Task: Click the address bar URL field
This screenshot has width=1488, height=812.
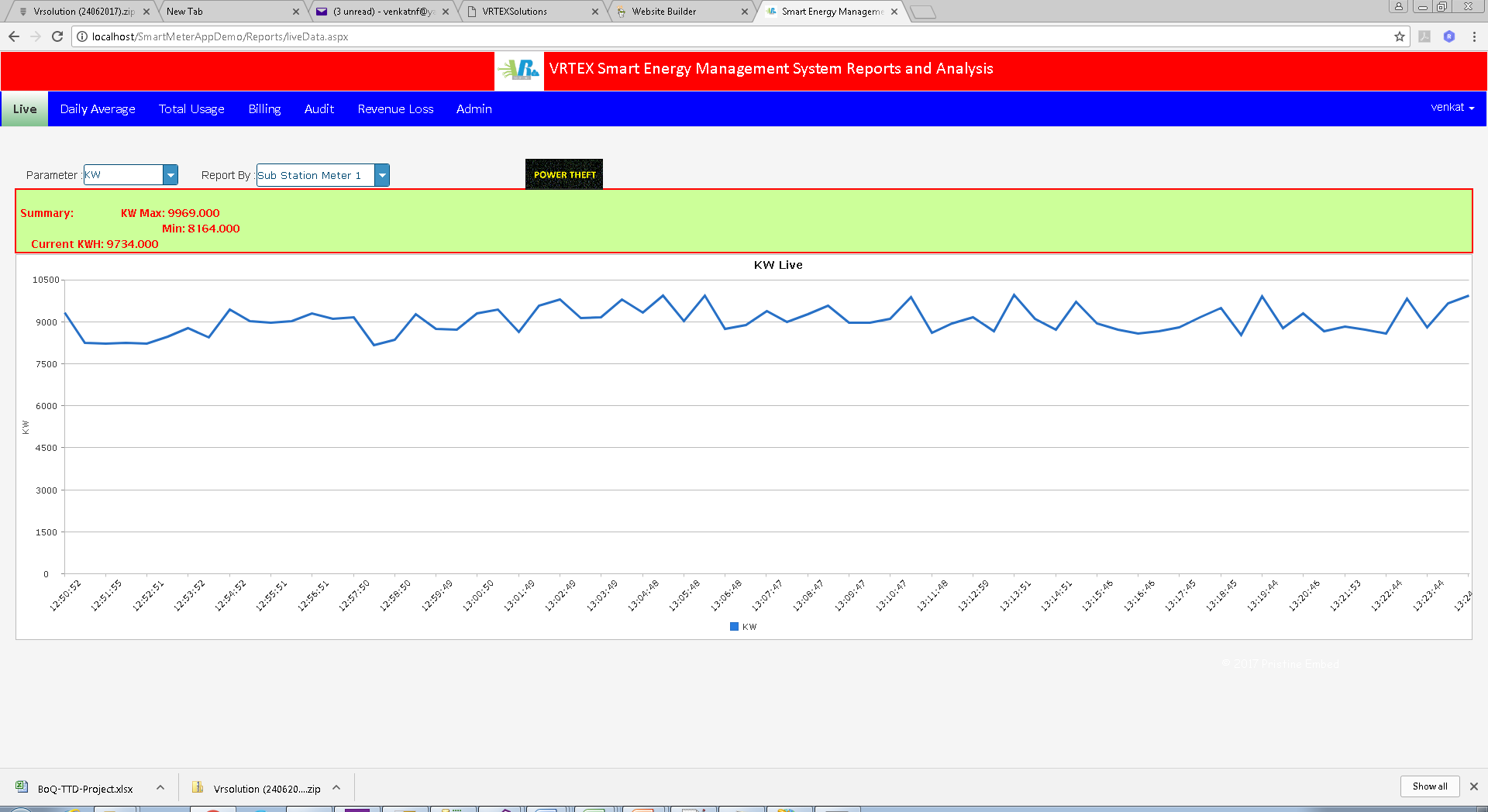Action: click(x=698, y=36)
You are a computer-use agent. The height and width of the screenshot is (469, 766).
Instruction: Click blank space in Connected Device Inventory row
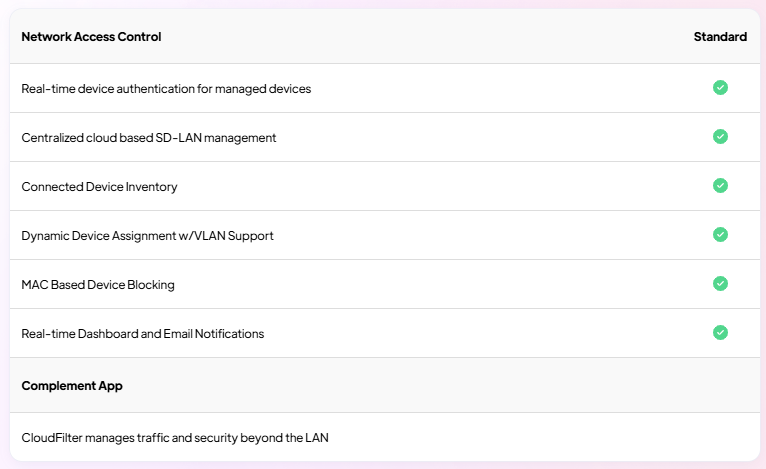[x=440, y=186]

━━━━━━

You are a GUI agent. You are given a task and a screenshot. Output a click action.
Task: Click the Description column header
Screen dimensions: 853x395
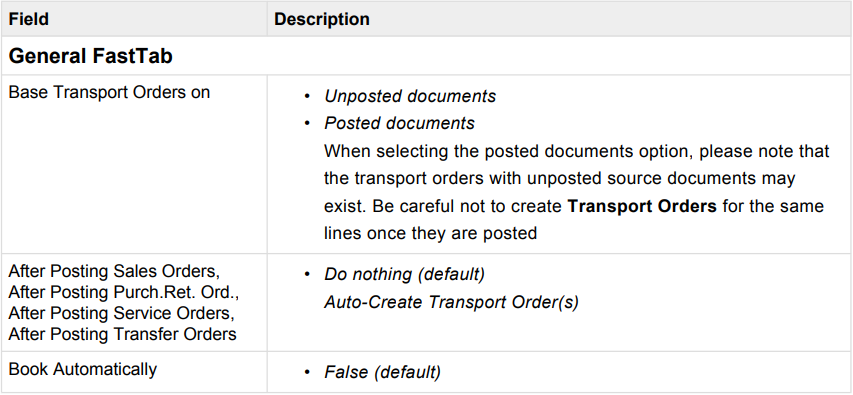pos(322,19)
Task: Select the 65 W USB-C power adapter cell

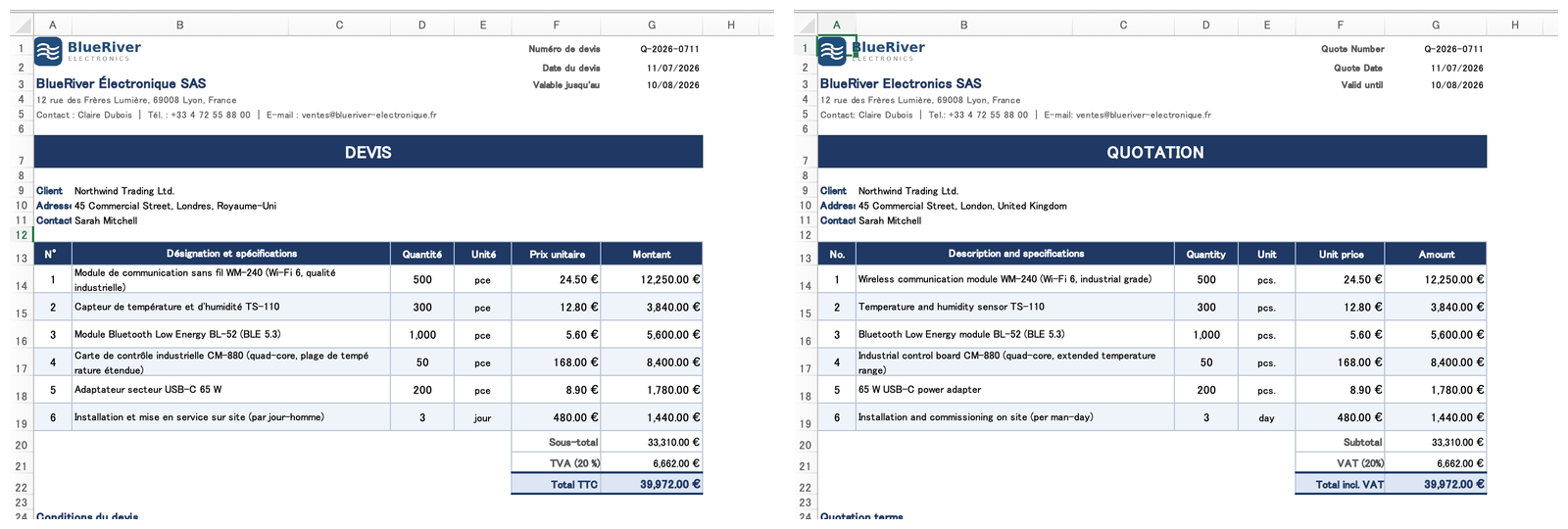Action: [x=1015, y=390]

━━━━━━

Goal of the exercise
Take from the entries every line that has the string "agent".

Answer section
You are a computer-use agent. The height and width of the screenshot is (469, 766).
You are a GUI agent. You are given a task and a screenshot. Output a click action.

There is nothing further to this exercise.